After-Dinner Story
- First edition cover
- Author: Cornell Woolrich (as William Irish)
- Language: English
- Publisher: Lippincott
- Publication date: 1944
- Publication place: United States

= After-Dinner Story =

1944 short story collection by Cornell Woolrich

After-Dinner Story is a 1944 short story collection by American crime writer Cornell Woolrich under the pseudonym William Irish. It comprises six stories, and includes two of Woolrich's best known works, novella Marihuana and "Rear Window" (originally published in Dime Detective Magazine under the title "It Had to be Murder"), which was made into a film by Alfred Hitchcock in 1954.

== Story Summaries ==
- "After-Dinner Story" – Six men were trapped in an elevator after a terrifying accident. But that can't explain how, by the time they are rescued, one of them has been shot to death. The death is labelled as a suicide until, a year later, the murdered man's father invites the survivors of the accident together to tell them "an after dinner story".
- "The Night Reveals" – An insurance agent suspects his wife of being a dangerous pyromaniac behind a recent spree of deadly housefires. But how can he be sure, and how can he stop her?
- "An Apple a Day" – This story centres around a criminal who after desperately stealing ten thousand dollars unwittingly throws away five times that sum with the toss of an apple.
- Marihuana – Depressed after breaking up with his wife Eleanor, King Turner is pressured into trying marijuana for the first time by his friends. Under the influence, he turns into a psychotic spree killer and starts a night of rampage on the city.
- "Rear Window" – After breaking his leg, Hal Jeffries has nothing better to do than sit at the window and observe his neighbours in the apartment building across the way.

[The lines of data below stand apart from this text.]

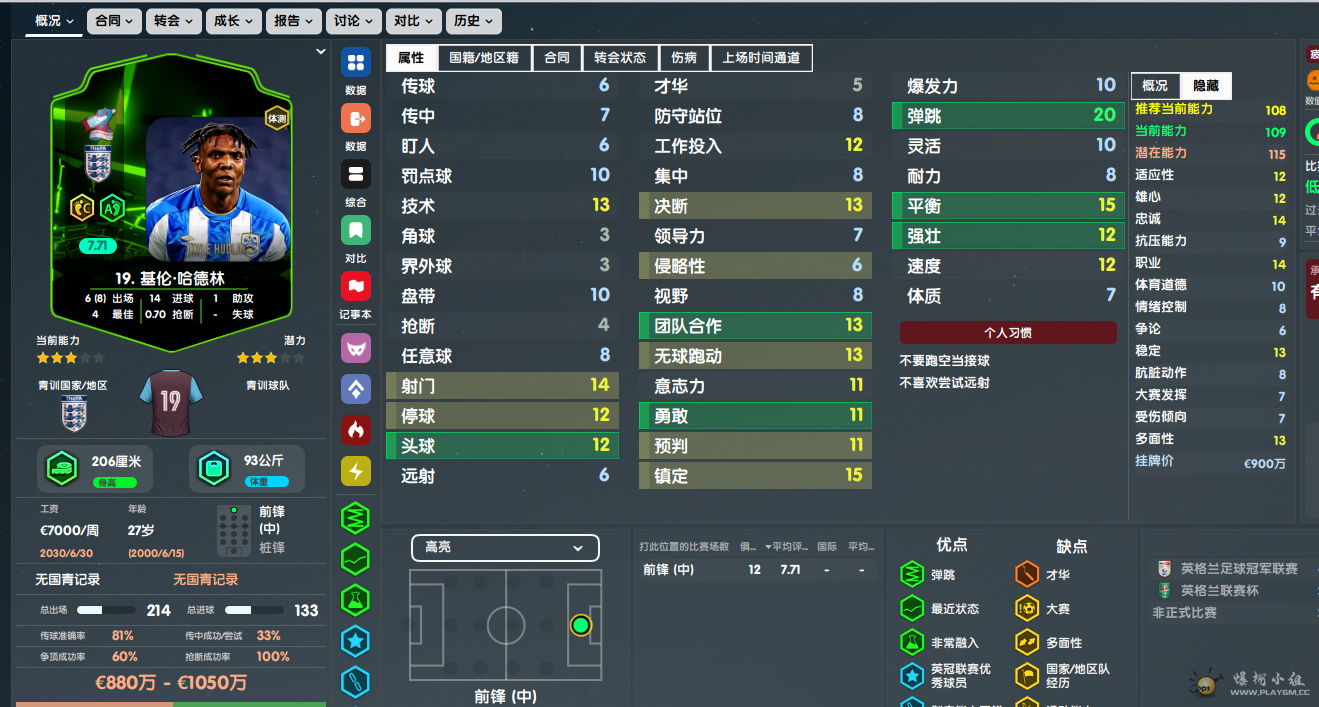Click the 个人习惯 button
Screen dimensions: 1319x707
tap(1008, 333)
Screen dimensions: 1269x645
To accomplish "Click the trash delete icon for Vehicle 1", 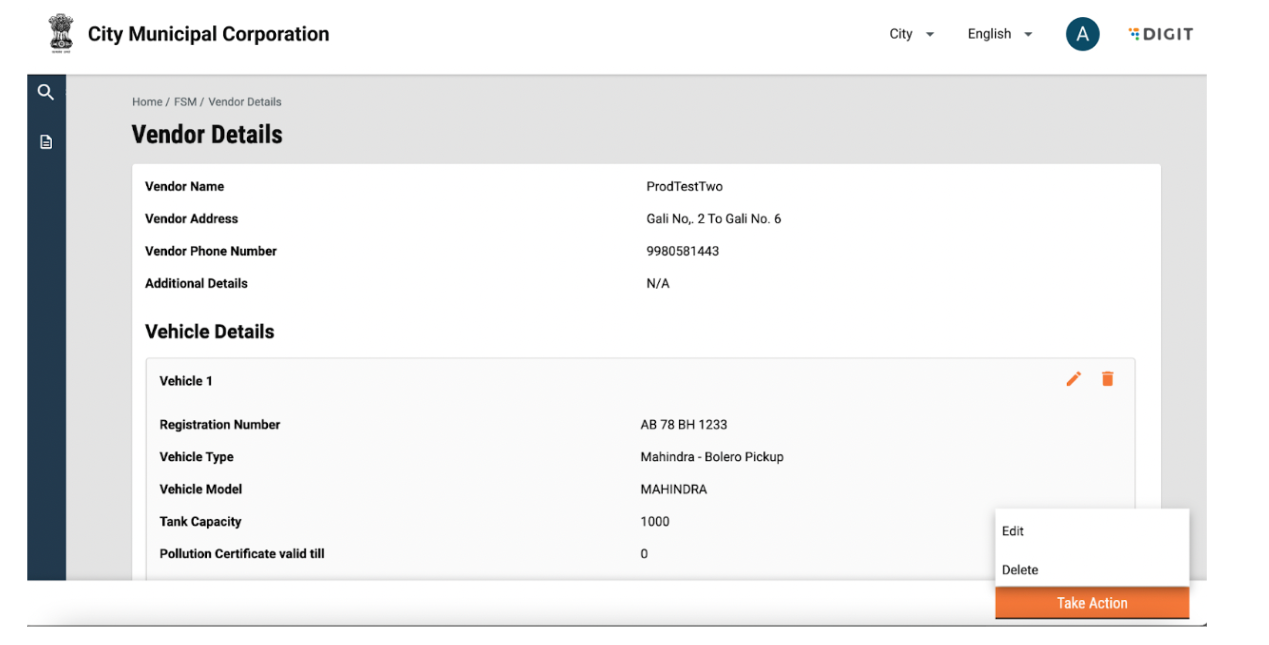I will pos(1107,379).
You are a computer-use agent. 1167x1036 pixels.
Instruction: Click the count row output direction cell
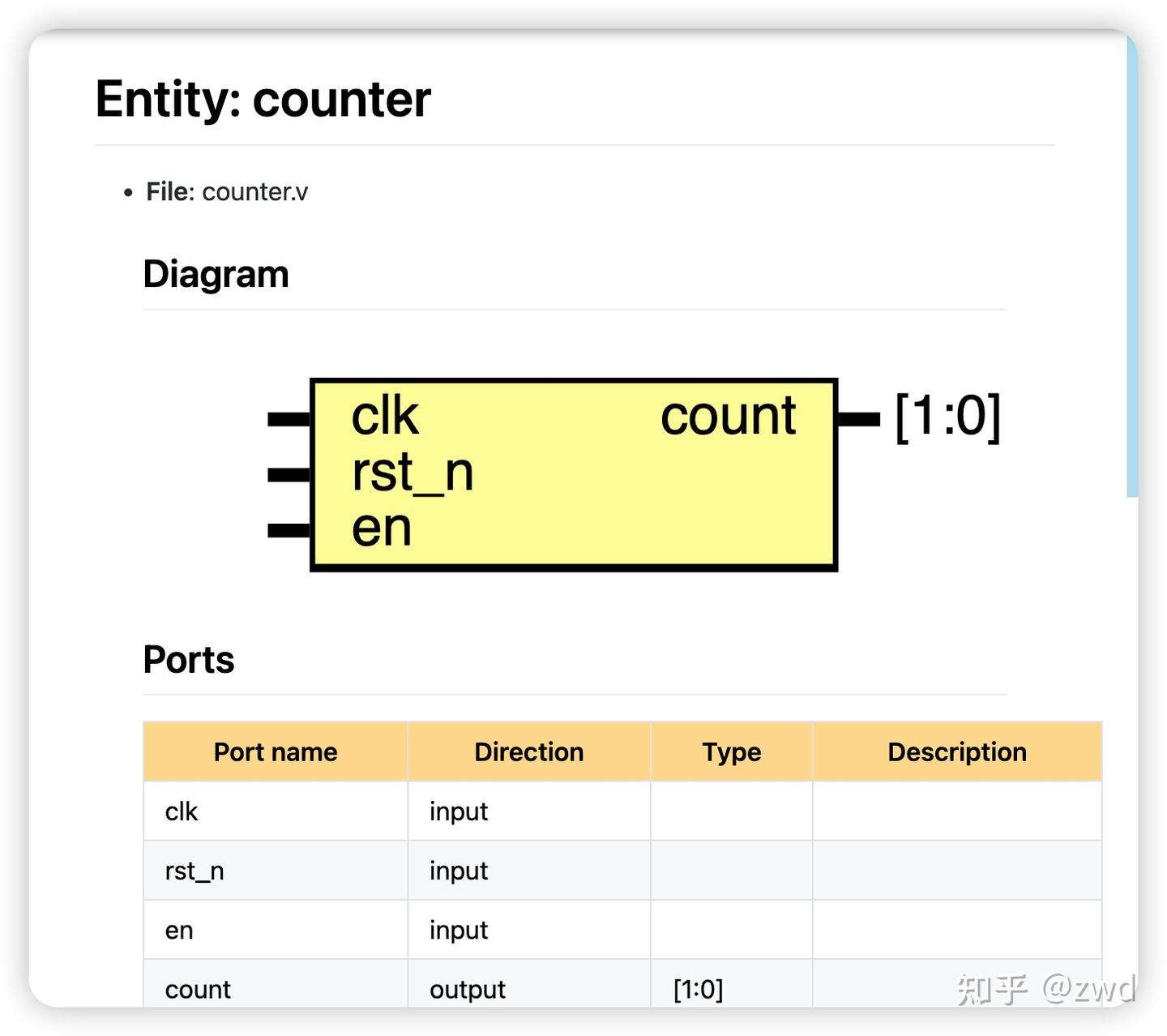529,985
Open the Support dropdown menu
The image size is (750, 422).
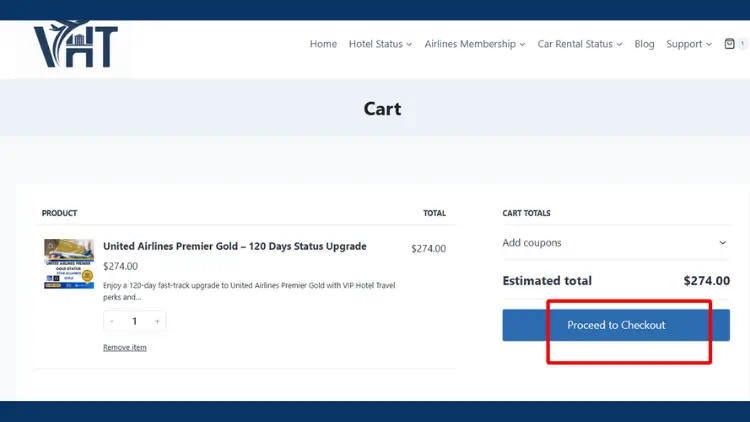[689, 44]
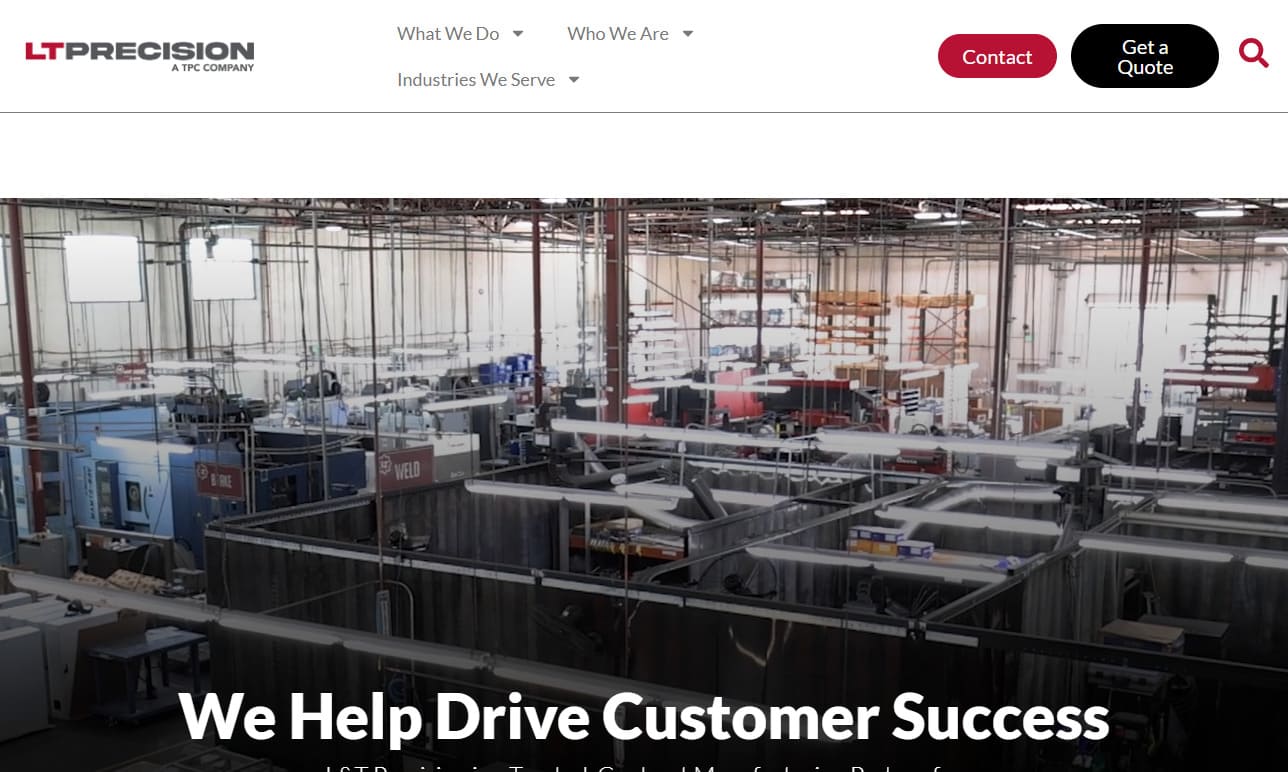1288x772 pixels.
Task: Click the "A TPC Company" tagline
Action: (x=213, y=68)
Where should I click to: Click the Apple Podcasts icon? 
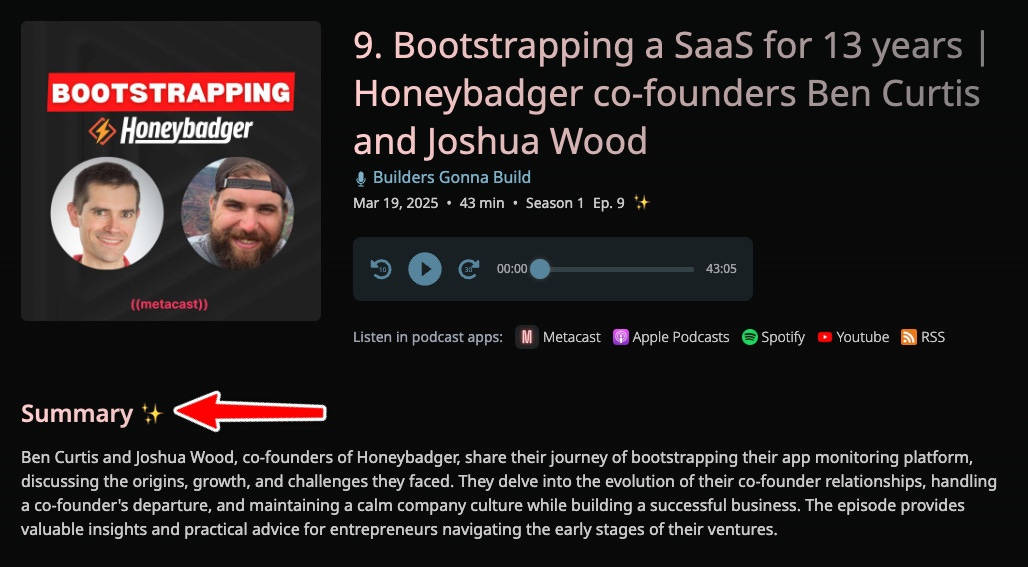[x=620, y=337]
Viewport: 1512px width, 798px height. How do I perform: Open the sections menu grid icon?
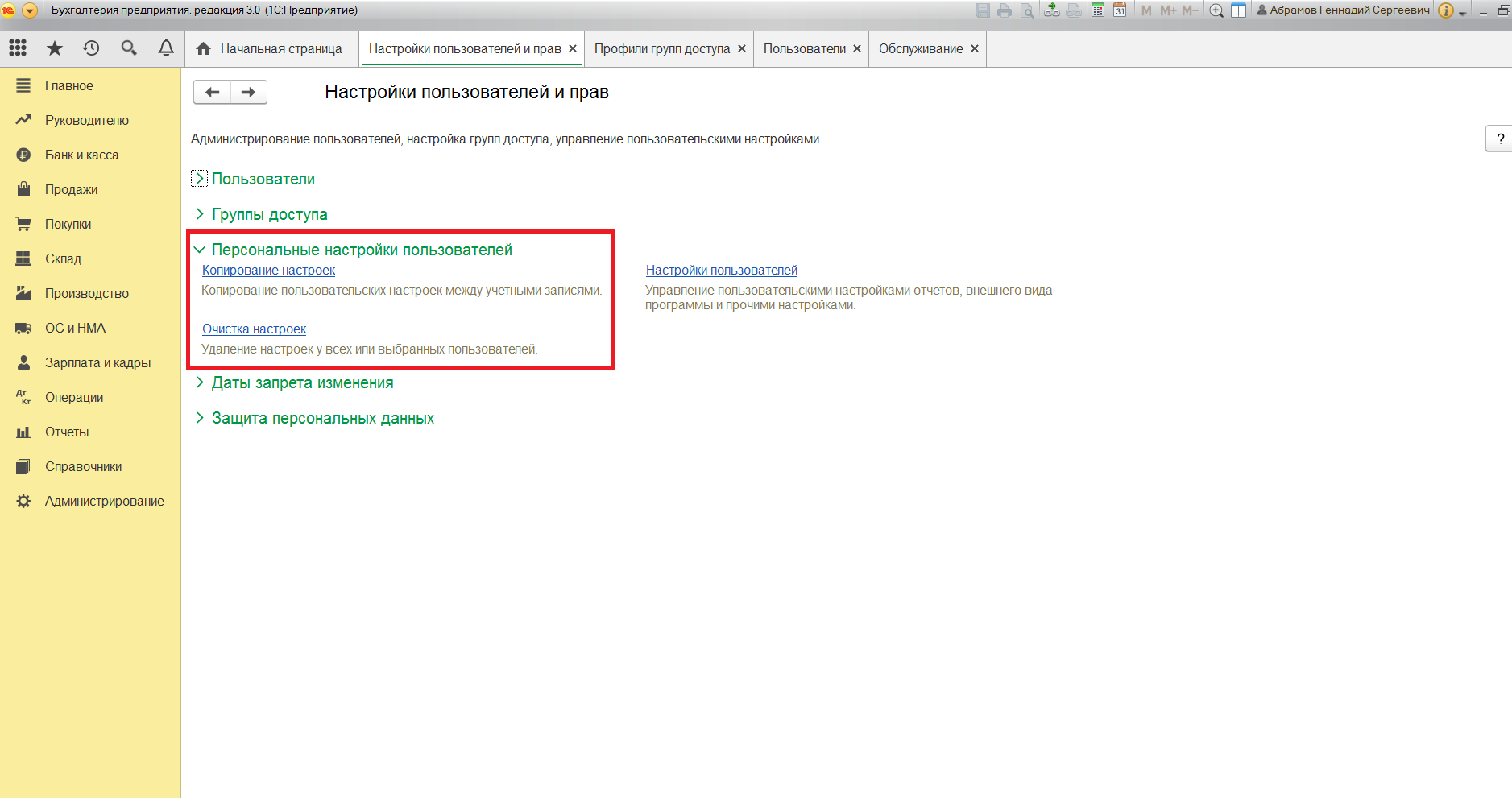tap(18, 48)
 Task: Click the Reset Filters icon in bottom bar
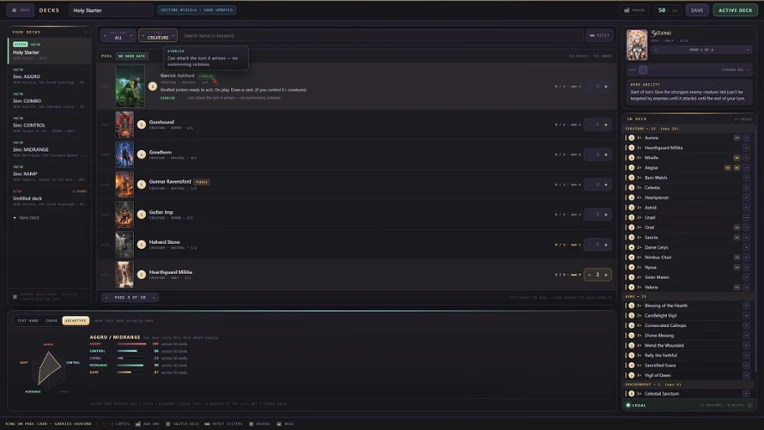(207, 424)
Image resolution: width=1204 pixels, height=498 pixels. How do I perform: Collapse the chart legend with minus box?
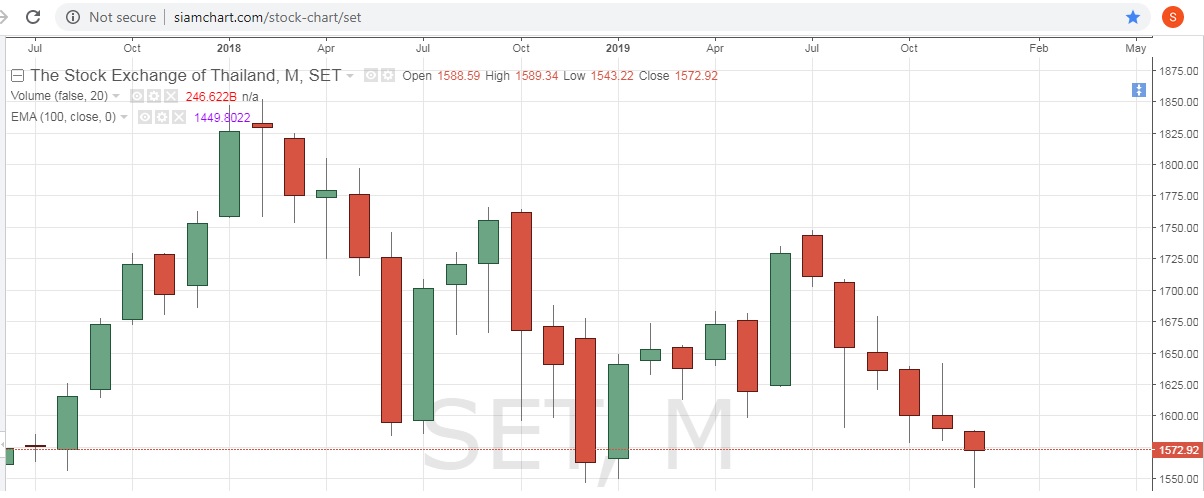[x=17, y=76]
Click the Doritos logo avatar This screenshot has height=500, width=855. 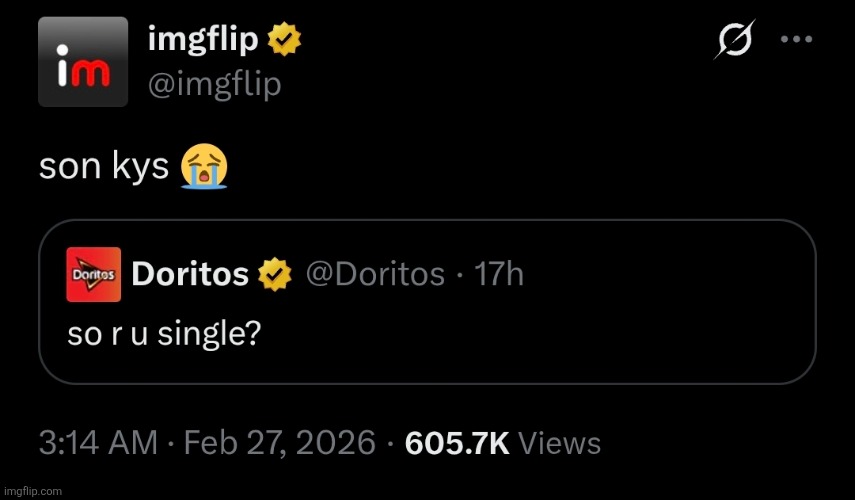point(93,274)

Soon he starts to realise something isn't quite right in one of the apartments – can he really be witnessing the aftermath of a murder?
- "Murder-Story" – A writer becomes a prime suspect in a murder case, especially after the police discover one of his unpublished stories almost exactly recounts what must have happened the night of the crime.

== Adaptations ==
"After-Dinner Story" and "The Night Reveals" were both adapted for the Suspense radio show in October and March 1943 respectively.

"Rear Window" was adapted into the highly acclaimed 1954 movie by director Alfred Hitchcock and starred James Stewart and Grace Kelly. A television adaptation of "Rear Window" was also released in 1998.